- Born: 1984 (age 41) Perth, Western Australia
- Other names: Natalia Fox
- Occupations: Journalist and TV presenter
- Years active: 2003–present
- Employer: Nine Network
- Spouse: Carl Fox ​(m. 2016)​

= Natalia Cooper =

Australian reporter and presenter (born 1984)

Natalia Cooper (born ) is an Australian journalist, radio and television news presenter and reporter and author. Cooper is currently the weekday weather presenter for Nine News in Perth, Western Australia.

==Career==
Cooper is currently the weekday weather presenter and reporter on Nine News Perth. She has previously been weather presenter on Today, Weekend Today, Seven News Perth and a reporter on Nine News Sydney.

Cooper is also an occasional newsreader on the 9News National Late bulletin.
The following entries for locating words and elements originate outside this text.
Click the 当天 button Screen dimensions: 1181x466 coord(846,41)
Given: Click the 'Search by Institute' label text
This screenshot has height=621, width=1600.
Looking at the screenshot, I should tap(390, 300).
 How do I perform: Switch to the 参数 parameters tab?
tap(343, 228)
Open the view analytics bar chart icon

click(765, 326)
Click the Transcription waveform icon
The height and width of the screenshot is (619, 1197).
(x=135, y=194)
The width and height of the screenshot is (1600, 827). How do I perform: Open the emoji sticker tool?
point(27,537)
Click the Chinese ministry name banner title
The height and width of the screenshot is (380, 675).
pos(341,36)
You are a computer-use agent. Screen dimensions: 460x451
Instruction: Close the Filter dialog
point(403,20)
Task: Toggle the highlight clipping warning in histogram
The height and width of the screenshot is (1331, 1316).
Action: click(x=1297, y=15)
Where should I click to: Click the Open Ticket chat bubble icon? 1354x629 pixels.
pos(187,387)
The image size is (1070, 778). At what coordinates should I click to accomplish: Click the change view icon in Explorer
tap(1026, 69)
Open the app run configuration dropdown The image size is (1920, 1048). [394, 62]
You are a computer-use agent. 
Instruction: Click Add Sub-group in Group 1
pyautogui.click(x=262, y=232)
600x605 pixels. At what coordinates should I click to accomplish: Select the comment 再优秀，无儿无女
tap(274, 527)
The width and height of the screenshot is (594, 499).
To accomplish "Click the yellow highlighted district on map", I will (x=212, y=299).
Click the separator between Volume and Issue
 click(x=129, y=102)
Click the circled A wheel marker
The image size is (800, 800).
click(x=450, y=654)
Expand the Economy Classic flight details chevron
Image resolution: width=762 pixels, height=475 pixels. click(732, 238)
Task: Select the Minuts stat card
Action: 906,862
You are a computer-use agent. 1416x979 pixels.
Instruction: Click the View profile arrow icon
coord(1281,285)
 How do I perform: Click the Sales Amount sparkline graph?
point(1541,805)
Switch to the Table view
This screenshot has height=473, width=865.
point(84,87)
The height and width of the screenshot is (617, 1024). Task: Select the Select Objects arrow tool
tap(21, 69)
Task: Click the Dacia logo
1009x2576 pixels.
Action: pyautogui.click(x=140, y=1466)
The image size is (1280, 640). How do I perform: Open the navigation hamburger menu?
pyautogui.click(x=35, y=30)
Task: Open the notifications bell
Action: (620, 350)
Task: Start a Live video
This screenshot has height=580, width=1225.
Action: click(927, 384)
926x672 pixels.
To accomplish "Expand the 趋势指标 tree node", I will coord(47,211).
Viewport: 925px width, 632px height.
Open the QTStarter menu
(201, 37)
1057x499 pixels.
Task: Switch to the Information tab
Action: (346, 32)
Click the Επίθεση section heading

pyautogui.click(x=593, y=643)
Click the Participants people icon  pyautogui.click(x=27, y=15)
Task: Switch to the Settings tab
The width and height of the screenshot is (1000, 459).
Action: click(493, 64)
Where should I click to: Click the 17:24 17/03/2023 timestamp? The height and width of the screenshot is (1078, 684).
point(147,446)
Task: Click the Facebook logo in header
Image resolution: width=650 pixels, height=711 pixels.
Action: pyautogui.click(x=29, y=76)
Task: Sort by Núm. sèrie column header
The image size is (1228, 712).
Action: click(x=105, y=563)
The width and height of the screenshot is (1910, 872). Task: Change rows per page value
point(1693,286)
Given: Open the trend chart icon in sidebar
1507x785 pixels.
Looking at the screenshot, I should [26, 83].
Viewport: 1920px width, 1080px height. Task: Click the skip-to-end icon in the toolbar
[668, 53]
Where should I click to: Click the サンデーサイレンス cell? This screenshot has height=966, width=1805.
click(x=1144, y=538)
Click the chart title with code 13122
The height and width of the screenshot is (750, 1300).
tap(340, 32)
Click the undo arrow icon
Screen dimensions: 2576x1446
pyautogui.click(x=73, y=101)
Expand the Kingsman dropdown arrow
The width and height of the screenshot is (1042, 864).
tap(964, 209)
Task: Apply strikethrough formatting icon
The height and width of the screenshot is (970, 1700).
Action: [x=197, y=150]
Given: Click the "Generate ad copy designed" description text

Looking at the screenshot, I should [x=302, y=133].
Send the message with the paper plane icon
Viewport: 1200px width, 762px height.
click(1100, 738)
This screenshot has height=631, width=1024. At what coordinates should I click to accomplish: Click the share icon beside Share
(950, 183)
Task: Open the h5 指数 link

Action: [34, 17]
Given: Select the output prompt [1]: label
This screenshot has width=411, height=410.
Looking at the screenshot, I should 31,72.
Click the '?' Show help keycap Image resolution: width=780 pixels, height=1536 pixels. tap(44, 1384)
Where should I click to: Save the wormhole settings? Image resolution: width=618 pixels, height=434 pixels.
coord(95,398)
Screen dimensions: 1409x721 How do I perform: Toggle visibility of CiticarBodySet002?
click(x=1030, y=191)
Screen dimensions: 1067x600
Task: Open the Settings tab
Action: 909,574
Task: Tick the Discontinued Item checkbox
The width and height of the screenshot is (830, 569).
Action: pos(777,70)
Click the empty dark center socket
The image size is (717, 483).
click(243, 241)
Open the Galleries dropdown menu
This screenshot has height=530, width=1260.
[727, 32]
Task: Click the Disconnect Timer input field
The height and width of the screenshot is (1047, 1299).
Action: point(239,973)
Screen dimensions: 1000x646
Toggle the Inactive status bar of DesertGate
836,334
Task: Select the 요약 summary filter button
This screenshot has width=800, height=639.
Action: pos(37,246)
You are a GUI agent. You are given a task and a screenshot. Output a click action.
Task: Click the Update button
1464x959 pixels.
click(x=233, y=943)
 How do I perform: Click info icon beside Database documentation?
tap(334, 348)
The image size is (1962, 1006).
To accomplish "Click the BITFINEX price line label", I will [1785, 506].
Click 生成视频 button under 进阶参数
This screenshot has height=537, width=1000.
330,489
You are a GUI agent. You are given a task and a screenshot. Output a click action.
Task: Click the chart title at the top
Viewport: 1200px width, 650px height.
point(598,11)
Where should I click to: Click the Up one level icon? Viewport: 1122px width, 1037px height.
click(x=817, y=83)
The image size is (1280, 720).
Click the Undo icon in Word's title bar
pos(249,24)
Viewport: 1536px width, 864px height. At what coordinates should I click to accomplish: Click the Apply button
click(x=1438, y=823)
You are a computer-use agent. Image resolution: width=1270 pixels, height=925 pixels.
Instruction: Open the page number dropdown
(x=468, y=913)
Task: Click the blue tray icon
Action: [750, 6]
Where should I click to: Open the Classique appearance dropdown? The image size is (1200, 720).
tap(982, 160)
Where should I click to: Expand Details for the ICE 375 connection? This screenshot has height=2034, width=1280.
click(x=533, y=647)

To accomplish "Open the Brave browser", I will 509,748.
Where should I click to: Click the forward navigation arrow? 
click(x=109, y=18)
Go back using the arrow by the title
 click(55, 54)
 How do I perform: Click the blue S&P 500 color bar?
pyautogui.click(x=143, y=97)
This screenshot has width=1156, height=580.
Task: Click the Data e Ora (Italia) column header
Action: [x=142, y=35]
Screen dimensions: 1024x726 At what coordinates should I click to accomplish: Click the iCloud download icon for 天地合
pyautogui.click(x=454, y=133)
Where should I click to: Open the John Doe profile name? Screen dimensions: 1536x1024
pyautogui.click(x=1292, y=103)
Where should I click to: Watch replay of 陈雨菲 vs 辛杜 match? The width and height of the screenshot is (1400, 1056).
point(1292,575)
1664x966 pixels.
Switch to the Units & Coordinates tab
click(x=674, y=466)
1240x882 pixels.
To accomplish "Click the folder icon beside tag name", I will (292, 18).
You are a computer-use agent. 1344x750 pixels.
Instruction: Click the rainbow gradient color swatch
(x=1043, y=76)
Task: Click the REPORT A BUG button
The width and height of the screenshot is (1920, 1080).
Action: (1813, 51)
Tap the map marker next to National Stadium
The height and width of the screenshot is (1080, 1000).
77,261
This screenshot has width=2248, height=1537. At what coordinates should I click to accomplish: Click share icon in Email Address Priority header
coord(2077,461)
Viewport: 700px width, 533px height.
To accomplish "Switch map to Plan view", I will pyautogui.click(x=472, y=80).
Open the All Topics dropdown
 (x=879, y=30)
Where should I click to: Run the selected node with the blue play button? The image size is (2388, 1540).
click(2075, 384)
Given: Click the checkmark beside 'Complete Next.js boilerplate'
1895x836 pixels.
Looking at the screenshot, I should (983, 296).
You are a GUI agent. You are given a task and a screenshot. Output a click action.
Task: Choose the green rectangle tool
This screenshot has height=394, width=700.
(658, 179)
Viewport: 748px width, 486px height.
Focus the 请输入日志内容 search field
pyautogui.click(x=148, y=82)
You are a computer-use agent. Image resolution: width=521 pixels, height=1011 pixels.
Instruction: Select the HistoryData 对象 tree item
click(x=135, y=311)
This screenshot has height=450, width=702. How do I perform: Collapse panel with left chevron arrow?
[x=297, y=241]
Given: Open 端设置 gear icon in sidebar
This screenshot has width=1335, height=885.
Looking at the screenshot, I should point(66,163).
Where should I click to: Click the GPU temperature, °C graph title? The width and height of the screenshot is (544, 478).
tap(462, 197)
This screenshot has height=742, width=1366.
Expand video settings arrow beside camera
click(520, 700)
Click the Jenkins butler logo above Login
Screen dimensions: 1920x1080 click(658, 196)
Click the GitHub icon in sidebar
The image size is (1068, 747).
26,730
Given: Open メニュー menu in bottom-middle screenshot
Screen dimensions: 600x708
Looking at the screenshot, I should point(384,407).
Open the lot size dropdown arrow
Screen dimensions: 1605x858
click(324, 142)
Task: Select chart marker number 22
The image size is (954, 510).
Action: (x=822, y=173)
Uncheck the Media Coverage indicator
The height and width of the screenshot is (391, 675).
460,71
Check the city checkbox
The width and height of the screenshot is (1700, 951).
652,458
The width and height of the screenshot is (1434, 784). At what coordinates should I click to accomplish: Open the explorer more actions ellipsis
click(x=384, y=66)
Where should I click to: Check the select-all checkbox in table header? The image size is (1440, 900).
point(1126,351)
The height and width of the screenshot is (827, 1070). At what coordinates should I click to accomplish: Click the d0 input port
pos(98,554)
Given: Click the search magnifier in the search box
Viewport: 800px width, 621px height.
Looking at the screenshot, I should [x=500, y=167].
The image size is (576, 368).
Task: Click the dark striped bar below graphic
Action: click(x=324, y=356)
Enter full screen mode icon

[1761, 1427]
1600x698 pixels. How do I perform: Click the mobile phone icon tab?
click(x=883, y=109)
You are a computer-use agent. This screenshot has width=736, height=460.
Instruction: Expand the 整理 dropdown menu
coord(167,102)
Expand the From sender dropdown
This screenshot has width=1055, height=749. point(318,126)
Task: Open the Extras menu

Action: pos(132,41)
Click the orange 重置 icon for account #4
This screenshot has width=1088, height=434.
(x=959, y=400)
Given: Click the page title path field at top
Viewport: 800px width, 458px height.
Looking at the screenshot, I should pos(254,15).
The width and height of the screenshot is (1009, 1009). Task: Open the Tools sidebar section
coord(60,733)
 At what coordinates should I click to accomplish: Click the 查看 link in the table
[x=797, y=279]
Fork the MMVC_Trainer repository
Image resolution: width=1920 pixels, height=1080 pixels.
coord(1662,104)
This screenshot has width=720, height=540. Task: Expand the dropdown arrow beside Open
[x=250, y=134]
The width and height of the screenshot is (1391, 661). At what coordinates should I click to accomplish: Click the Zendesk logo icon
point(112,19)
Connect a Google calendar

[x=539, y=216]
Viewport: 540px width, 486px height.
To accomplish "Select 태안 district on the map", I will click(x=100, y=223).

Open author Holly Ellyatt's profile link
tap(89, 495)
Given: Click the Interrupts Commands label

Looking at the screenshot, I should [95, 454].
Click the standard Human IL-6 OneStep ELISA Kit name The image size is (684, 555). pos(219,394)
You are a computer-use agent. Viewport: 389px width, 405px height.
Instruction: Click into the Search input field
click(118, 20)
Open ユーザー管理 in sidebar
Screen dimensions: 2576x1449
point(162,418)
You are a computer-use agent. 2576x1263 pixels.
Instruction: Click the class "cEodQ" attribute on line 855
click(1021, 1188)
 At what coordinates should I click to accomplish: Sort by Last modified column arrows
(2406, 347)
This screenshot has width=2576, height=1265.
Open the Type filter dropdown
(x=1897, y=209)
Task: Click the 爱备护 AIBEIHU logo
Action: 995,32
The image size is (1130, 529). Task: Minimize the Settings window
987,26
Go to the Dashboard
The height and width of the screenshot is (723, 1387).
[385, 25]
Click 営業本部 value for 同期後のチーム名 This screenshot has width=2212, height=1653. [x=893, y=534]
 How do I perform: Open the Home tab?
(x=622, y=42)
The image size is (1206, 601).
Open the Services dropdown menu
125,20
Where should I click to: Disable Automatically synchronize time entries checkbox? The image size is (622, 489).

Cooper studied journalism at Curtin University. She began her career in television in Perth in 2003 after she was offered a cadetship at STW after she graduated. She worked as the station's weather presenter and fill-in news presenter for five years on Nine News Perth. She presented her first weather bulletin at age 19, and her first news bulletin at 20.

Cooper travelled the world for six months at the end of 2008 and then worked as a freelance journalist before moving to London in 2009. She came back to Perth to take up the position as Seven News weather presenter upon Jeff Newman's retirement.

In 2012, she relocated to Sydney and began working as a reporter for Nine News Sydney. In June 2013, Cooper replaced Sylvia Jeffreys as New South Wales reporter on Today. She remained as a reporter on Today until March 2014. She also filled in as weather presenter on Nine News Sydney when Amber Sherlock went on maternity leave in the same year.

In January 2015, Cooper replaced Emma Freedman as weather presenter on Weekend Today. She remained in the position until November 2016. In December 2016, she swapped places with Steven Jacobs, who moved to Weekend Today to spend more time with his family, and became the weather presenter on Today.

In February 2019, upon returning from maternity leave, Cooper was redeployed to Nine News as a presenter and reporter.

In November 2021, it was reported that Cooper would return to Perth with her family and continue as a senior reporter with Nine News.

==Personal life==
In March 2016, Cooper married music producer, Carl Fox. In September 2018, Cooper announced that she was pregnant with her and her husband's first child. She gave birth to a son.